The TODAY reporter gives viewers an inside look at a story that hit close to home.

This week TODAY reported on the "Sisters of the Movement," a group of Black women whose siblings were killed by police or in police custody. They're fighting for police reforms in hopes that other families won't have to experience what they went through. TODAY's Morgan Radford, who spoke to the women, reflects on how the story touched her personally.

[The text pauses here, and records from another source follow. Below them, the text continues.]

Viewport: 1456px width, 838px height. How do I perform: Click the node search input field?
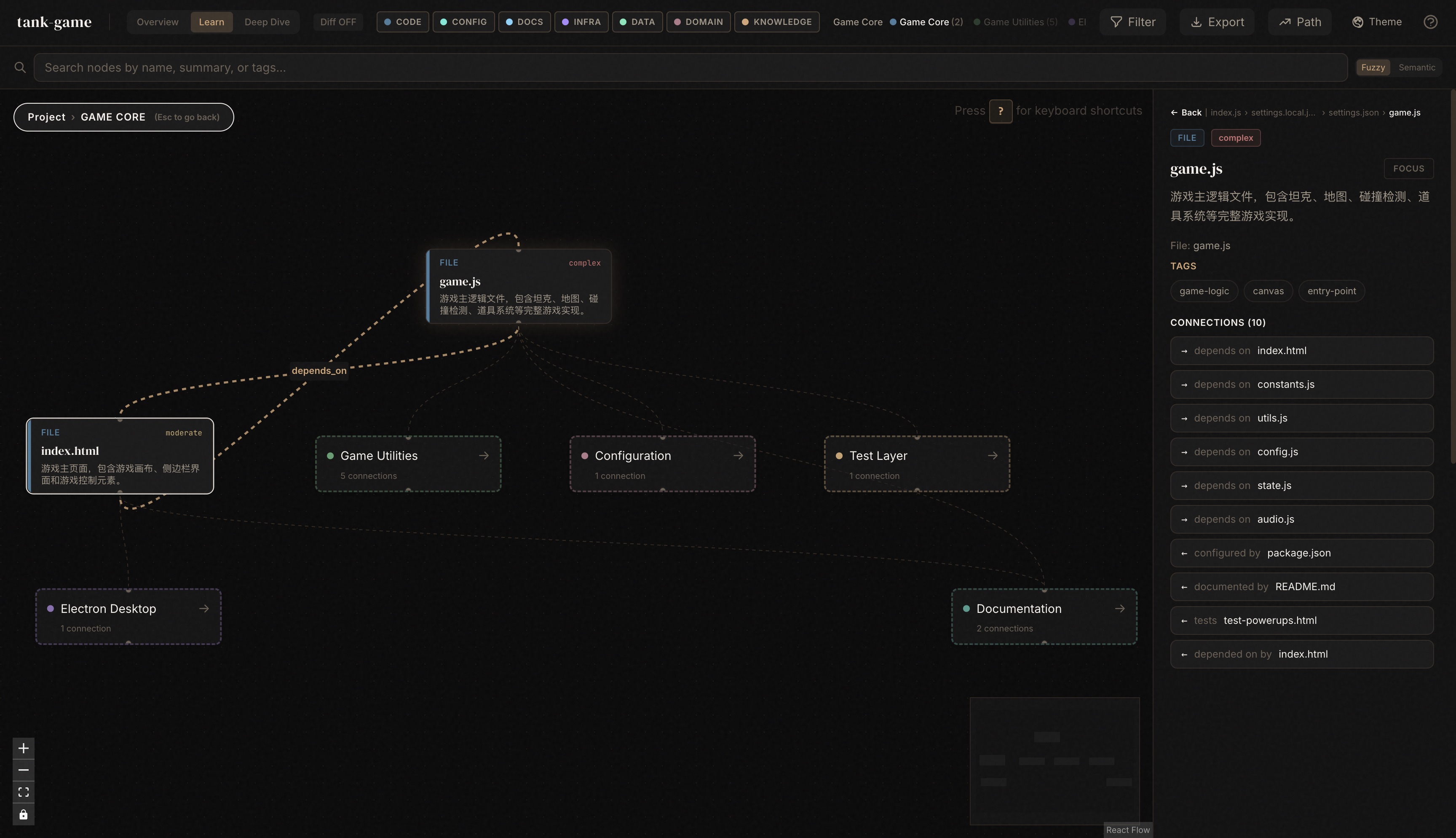tap(690, 67)
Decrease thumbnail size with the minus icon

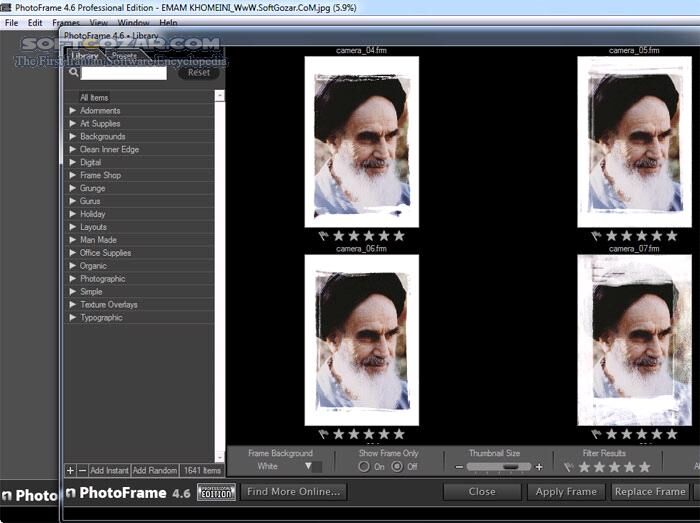459,467
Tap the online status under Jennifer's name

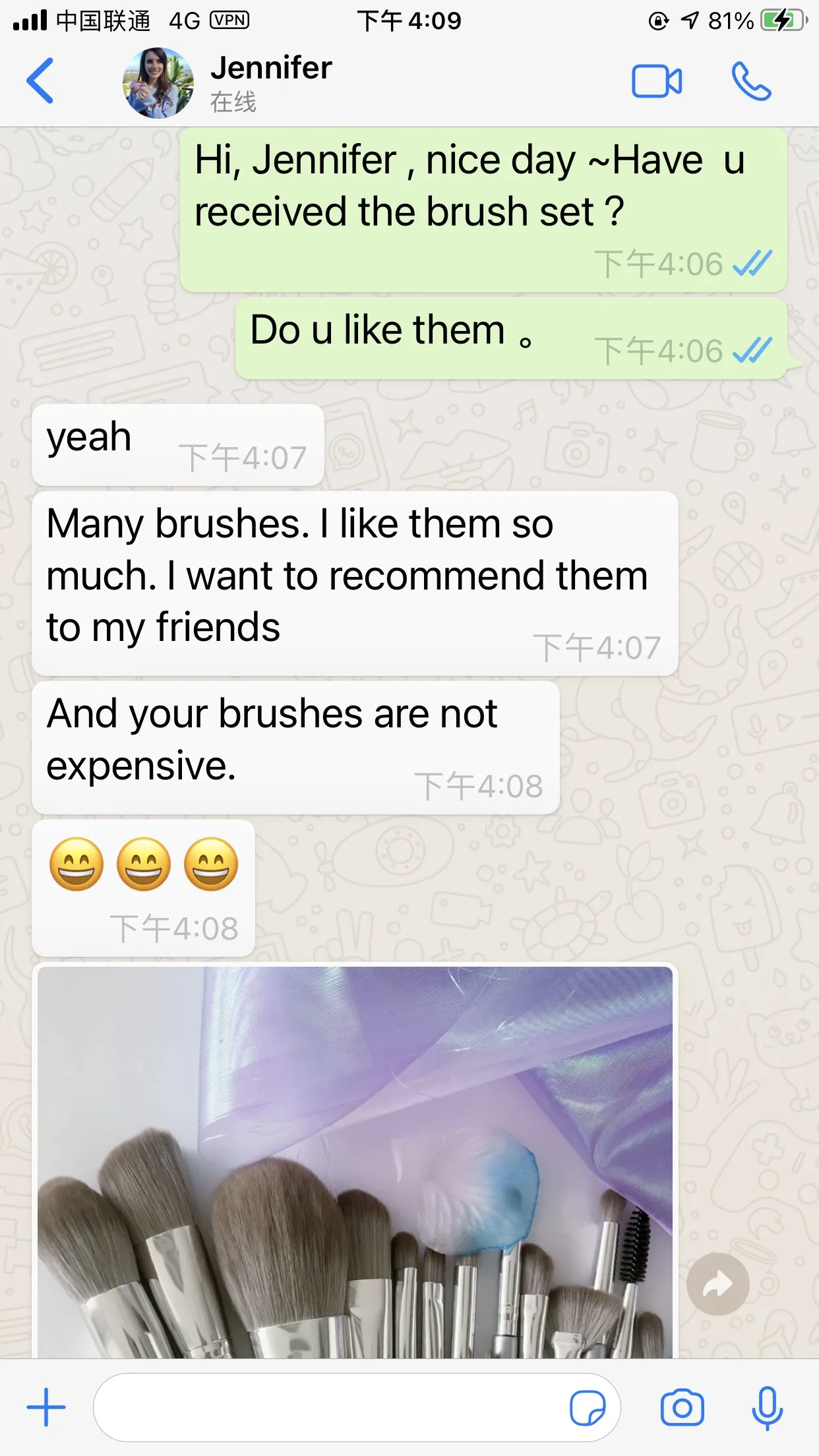pos(233,102)
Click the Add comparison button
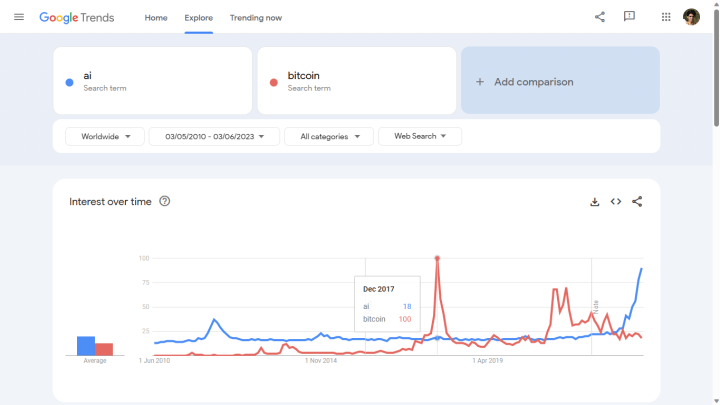The width and height of the screenshot is (720, 405). click(x=560, y=81)
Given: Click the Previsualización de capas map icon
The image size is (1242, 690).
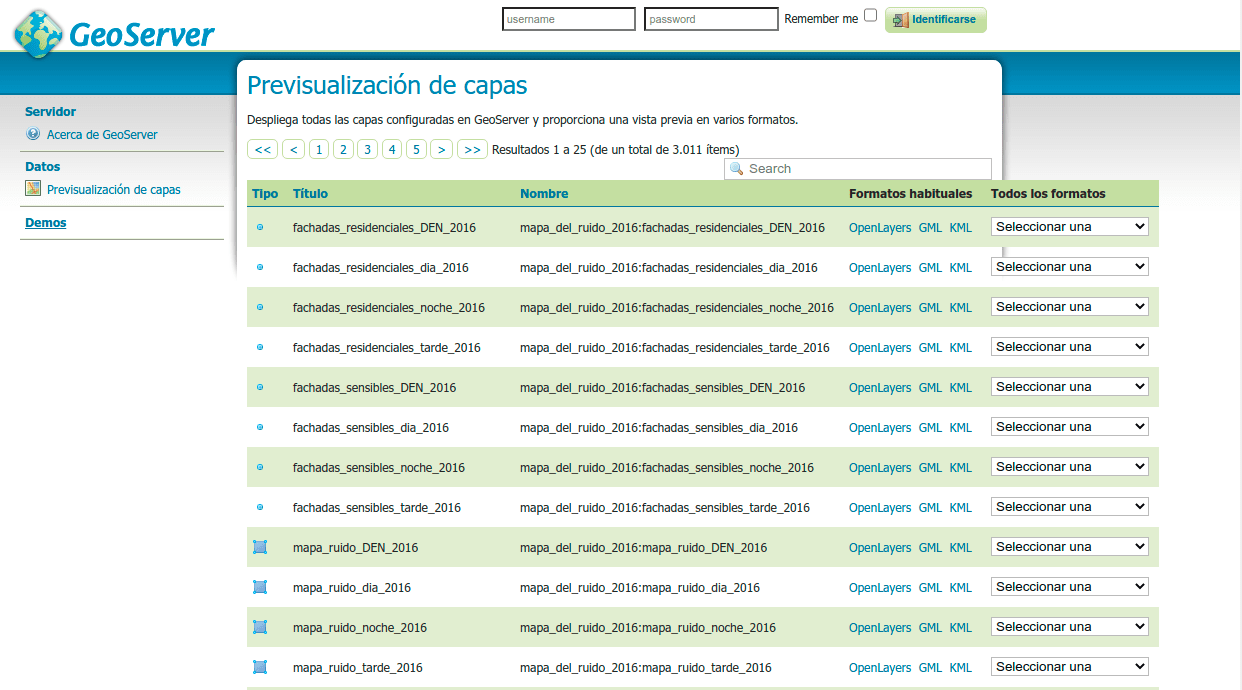Looking at the screenshot, I should coord(33,189).
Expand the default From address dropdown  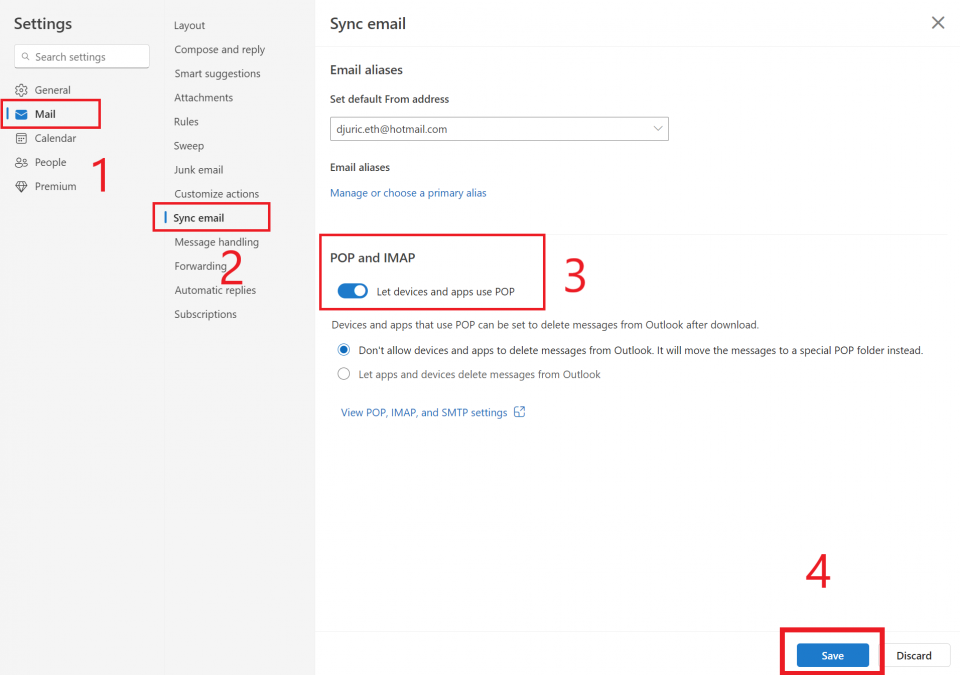[x=657, y=129]
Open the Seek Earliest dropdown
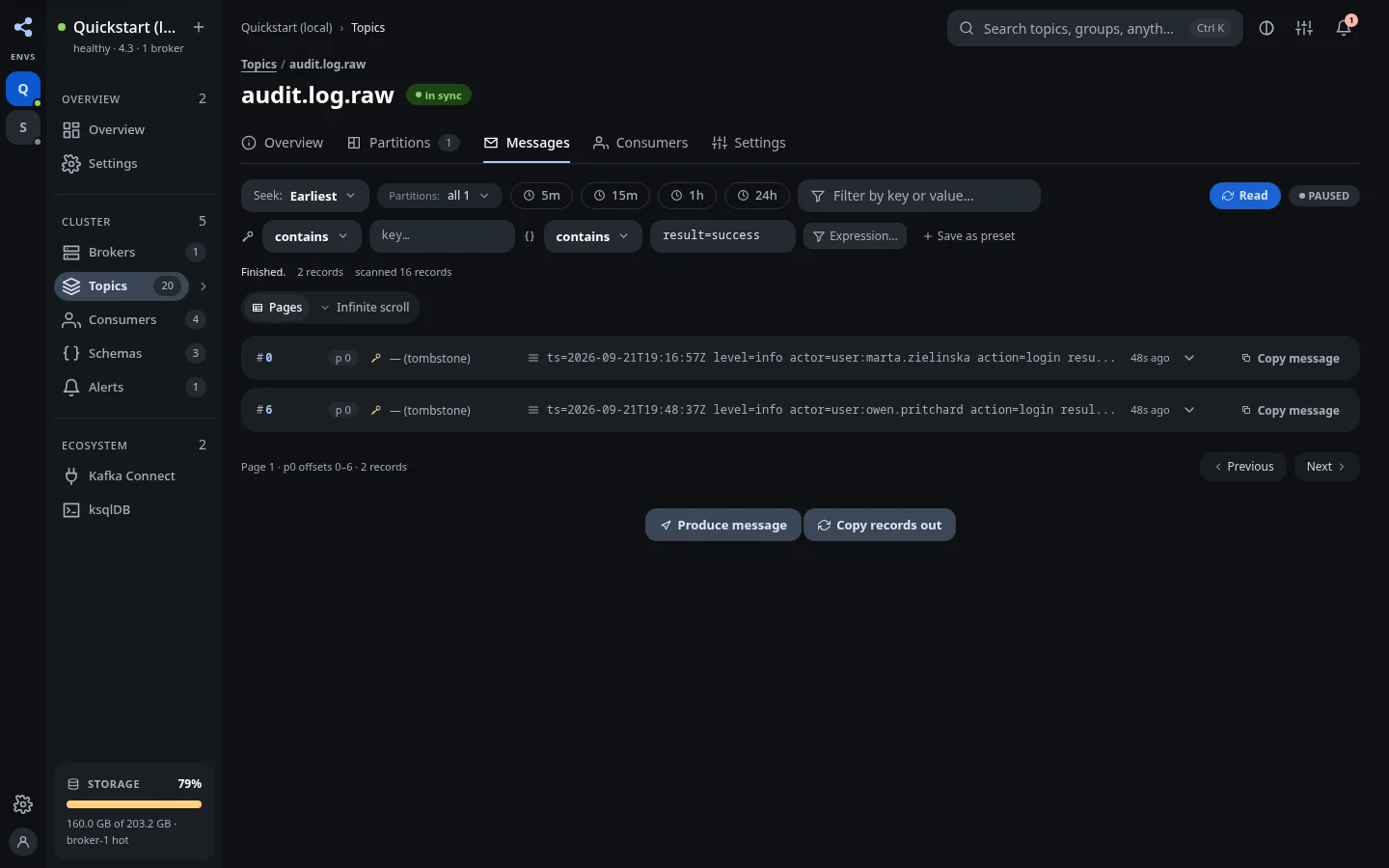1389x868 pixels. 305,196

As a reporter, there are some stories that stay with you forever.

This was one of them.

We met the “Sisters of the Movement” in Dallas, just days after the funeral of George Floyd. Some of them attended Floyd’s service; others said they couldn’t bring themselves to watch the video of his death, still tormented by the images of their own siblings losing breath in their final moments. But all of the women were connected in this one, unfathomable way: each had lost a sibling who died by police or in police custody. All of them had been unarmed.

Our cameras rolled as they met each other in person for the first time. They cried tears of joy, tears of pain and tears of recognition. In their grief, they were indeed sisters — forming a cocoon of sisterhood in the absence of the siblings they lost. For almost two hours, we talked about their experiences since the moments that changed each of their lives, their reaction to the protests erupting across the country, why they were fighting for police reform and what that reform meant for them.

I’ll never forget what Ashley Carr, the sister of Atatiana Jefferson, who was fatally shot inside her Texas home, said: “At any time, my life can be taken from me. And I'm doing everything I'm told to do: I go to school. I graduate. I (am) a productive citizen. I'm paying my taxes. I'm trying to do things to better ourselves and better our communities. And we still are looked at as easy prey, easy targets.”

Her fear is one that has crippled Black families and families of color for centuries.

Mine was no exception.

TODAY's Morgan Radford with her fatherCourtesy of Morgan Radford

I am the product of a loving, doting, committed Black father. I grew up protecting an endlessly optimistic baby brother with big brown eyes. My parents raised us to love the world, but they also warned us that the world might not always love us back in the same way. That was OK, they assured us, because love was our superpower. We were tasked to lead with love, to build up our communities and the people around us and to make more space for the inclusion of every race, gender, profession, creed and sexual orientation — so that everyone could feel seen and supported.

And yet, listening to these seven women who had lost the people most important to them, I was reminded of why my parents gave us those lessons. The world doesn’t always see the big brown eyes, the warm embraces, the dreams and positivity that we do. Sometimes, it sees images that inspire fear instead of hope. And sometimes, that lack of recognition can be life-changing. Or, it can end a life.

That is why, when I heard the stories of those seven women, I cried, too.

Radford, seen here as a child, with her younger brother, Miller Courtesy of Morgan Radford

I am often asked how it feels to cover difficult stories as a journalist. As reporters, we can always try to explain, but the truth is that when our cameras are rolling, viewers almost never see how it feels for us behind the scenes. Our friends and viewers don’t see the tears that come after an arrest of an industry colleague on live TV, the fear after tear gas goes off in a crowd, the hard conversations we have with our parents after an assignment when they ask if we’re OK.

But in rare moments — extremely rare moments — they do.

This was one of them. When people watched this story, what they saw was what it felt like to sit in a room filled with pain, to stare grief directly in the eye. They saw what it was like to witness courage, raw and unyielding. They saw tears of humility — a journalist humbled by the bravery of a group of women who was willing to let the world see their most raw vulnerabilities, and the daily courage it takes to live with that pain.

But they also saw tears of recognition. Their vulnerabilities are all of our vulnerabilities; their pain belongs to all of us. And that is what strikes me most about the moment we find ourselves in now as a country: there has been a reckoning of our identity, an awakening of shared values, a fervor to define — and redefine — our collective purpose. No matter where you find yourselves or what beliefs you hold, we are responsible for emerging from this difficult moment in our country’s history ... together.